Man who strangled his wife during the blockade in the UK, cleared of murder

A retired UK factory worker who admitted to strangling his wife a few days after the first national confinement against the coronavirus was found not guilty of the murder.

Anthony Williams, 70, told police in Wales that he “literally stifled the life” of his 46-year-old wife, Ruth, at his home in Cwmbran on 28 March, five days after the blockade across the UK that the left “depressed” the Independent reported.

Williams told detectives that he killed his 67-year-old wife after “freaking out” during an argument. He had retired from his job as a factory worker 18 months earlier and was not handling the consequences well, according to the report.

“I’m sorry, I just blew up,” he told police at the scene. “I am really sorry.”

Williams strangled his wife with a bathrobe cord, according to Sun, who also noted that the terrible attack was the first reported lockdown murder. Prosecutors said he went to a neighbor’s house after the murder and confessed.

“She is dead, I killed her – we argued and I strangled her,” Williams reportedly told an operator. “You have to come immediately.”

Responding officers found Ruth Williams on the couple’s porch while holding a set of keys.
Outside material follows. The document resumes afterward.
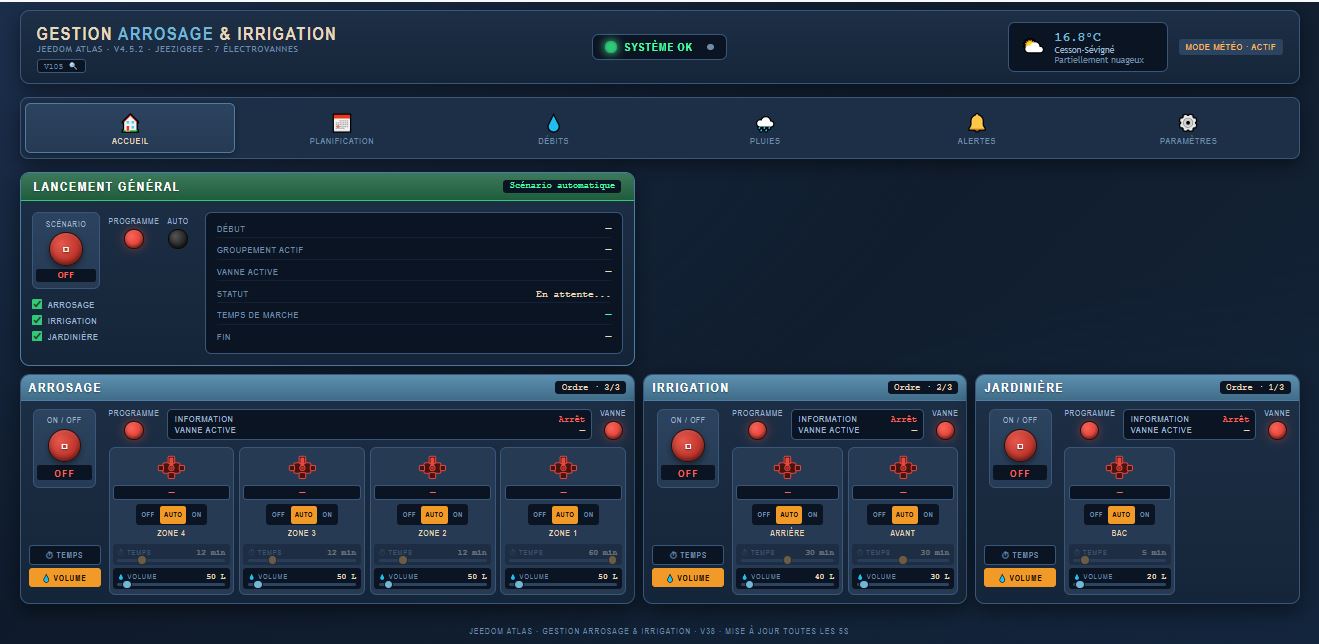The width and height of the screenshot is (1319, 644).
Task: Set Zone 3 mode to ON
Action: click(327, 515)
She was later pronounced dead in a hospital, where doctors found hemorrhage in her eyes, face and mouth, as well as five neck fractures, Sun reported.
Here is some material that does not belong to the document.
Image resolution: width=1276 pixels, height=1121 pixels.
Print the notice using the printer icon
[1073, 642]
During the trial, jurors heard recordings of Williams insisting to the police that his wife’s death “was not murder”, claiming that he “had no intention” of killing her.

Anthony Williams
Anthony Williams, 70, strangled his wife, Ruth, 67, at his home in Brynglas, Cwmbran.
Gwent Police

“I just pirated, it wasn’t me,” Williams told officers, according to Sun. “I wouldn’t hurt a fly, it wasn’t me, I’m not like that and I don’t know what came over me.”

A Swansea Crown court jury unanimously cleared Williams of the murder on Monday.

A psychologist testified that Williams’s anxiety and depression were “intensified” by the strict COVID-19 blockade and affected his ability to control his actions, the Independent reported.

Williams’ former job was “one of his main coping mechanisms” for his “neurotic disposition,” psychologist Alison Witts told the court.

But a second psychologist told jurors that Williams had no “psychiatric” defense to the murder, saying he had no history of depression.

“[Williams] I knew what I was doing at the time, ”psychologist Damian Gamble told the court.

The couple’s daughter, for her part, said she feared that her father was “losing control” months earlier, saying she thought the couple would lose their home despite having no mortgage and more than $ 205,000 in savings, the company said. BBC.

The father, who had already pleaded guilty to manslaughter on grounds of diminished liability, will be convicted by a judge on Thursday on the smallest charge.